Thursday, March 27, 2008

Medical Tourism in Mexico


March 27 (Bloomberg) -- The only way Bridget Flanagan, a 21-year-old college student from Olympia, Washington, could afford the obesity surgery she needed was to go to Mexico. Her health insurance didn't cover the treatment.

Traveling 2,000 miles for gastric banding surgery at Hospital San Jose in Monterrey, Mexico, saved her $6,600, making it affordable. The procedure was a success, allowing five-foot- tall Bridget to drop 45 pounds so far off her peak weight of 275.

Health-care companies and investors see a new market in patients like Flanagan. Tecnologico de Monterrey, the private university that owns San Jose Hospital, plans a $100 million medical center in Monterrey.
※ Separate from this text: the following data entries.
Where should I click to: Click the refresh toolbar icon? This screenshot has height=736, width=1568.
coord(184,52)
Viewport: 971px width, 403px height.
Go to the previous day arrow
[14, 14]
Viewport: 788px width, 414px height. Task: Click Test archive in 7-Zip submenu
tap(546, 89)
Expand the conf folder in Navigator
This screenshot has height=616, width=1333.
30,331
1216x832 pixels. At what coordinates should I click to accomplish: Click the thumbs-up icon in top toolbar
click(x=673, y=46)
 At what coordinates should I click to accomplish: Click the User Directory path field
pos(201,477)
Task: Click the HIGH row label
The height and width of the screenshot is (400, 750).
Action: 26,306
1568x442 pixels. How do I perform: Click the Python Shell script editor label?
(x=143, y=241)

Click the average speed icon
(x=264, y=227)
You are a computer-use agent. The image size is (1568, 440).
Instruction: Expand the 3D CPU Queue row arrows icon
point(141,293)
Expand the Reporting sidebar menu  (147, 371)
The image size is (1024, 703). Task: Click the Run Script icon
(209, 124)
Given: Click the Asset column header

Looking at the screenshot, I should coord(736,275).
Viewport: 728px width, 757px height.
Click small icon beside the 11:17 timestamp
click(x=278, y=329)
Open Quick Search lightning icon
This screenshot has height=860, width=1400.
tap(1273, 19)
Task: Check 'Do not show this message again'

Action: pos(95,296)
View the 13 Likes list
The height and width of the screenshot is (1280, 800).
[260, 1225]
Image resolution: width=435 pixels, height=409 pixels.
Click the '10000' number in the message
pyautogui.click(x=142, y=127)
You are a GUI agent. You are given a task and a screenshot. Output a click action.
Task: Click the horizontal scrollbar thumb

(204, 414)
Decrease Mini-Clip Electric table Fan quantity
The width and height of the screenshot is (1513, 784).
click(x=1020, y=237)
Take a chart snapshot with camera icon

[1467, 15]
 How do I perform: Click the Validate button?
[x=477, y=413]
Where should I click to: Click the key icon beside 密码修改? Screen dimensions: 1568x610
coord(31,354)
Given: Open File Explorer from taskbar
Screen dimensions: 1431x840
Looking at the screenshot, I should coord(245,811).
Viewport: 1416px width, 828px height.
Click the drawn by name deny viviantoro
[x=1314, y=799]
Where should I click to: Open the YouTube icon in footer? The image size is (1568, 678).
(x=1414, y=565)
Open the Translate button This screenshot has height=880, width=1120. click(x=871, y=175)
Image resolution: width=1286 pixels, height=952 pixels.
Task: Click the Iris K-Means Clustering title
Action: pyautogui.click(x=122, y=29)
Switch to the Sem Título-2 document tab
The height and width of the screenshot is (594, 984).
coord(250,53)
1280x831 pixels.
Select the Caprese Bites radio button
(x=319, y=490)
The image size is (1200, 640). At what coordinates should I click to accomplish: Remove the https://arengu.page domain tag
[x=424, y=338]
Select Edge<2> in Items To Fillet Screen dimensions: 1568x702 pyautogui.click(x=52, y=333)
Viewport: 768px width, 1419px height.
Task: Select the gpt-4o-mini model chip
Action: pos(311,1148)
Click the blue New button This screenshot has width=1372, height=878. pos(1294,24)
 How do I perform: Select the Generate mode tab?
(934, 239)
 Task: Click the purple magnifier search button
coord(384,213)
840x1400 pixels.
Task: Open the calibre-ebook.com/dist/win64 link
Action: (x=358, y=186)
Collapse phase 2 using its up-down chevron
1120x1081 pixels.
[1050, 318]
Grupo Star Medica, the builder of seven Mexican centers in five years, is accelerating an expansion aimed at Americans, funded partly by billionaire Carlos Slim.

``This is a great opportunity not only for Mexico, but also to reduce health costs in the U.S.,'' said Marco Antonio Slim Domit, Carlos Slim's son and chief executive officer of his Mexico City brokerage Grupo Financiero Inbursa SAB. The firm took an undisclosed stake in Star Medica, a privately held hospital chain based in Morelia, Michoacan, in southern Mexico.

While Mexican authorities declined to estimate how much the country's health-care industry is expanding to handle medical tourism, companies are building new hospitals, clinics and surgical centers.


Importance: The market for medicine appears to be much more competitive than Mexico's other markets like oil and telecommunications. Marketing toward foreign patients is a great opportunity for Mexico, and its location of just south of the U.S. makes it much more practical for American citizens than places like India and Singapore who have also attempted attracting foreign patients. Mexico's actions only highlight the level of globalization that the world has come to or at least is fast approaching.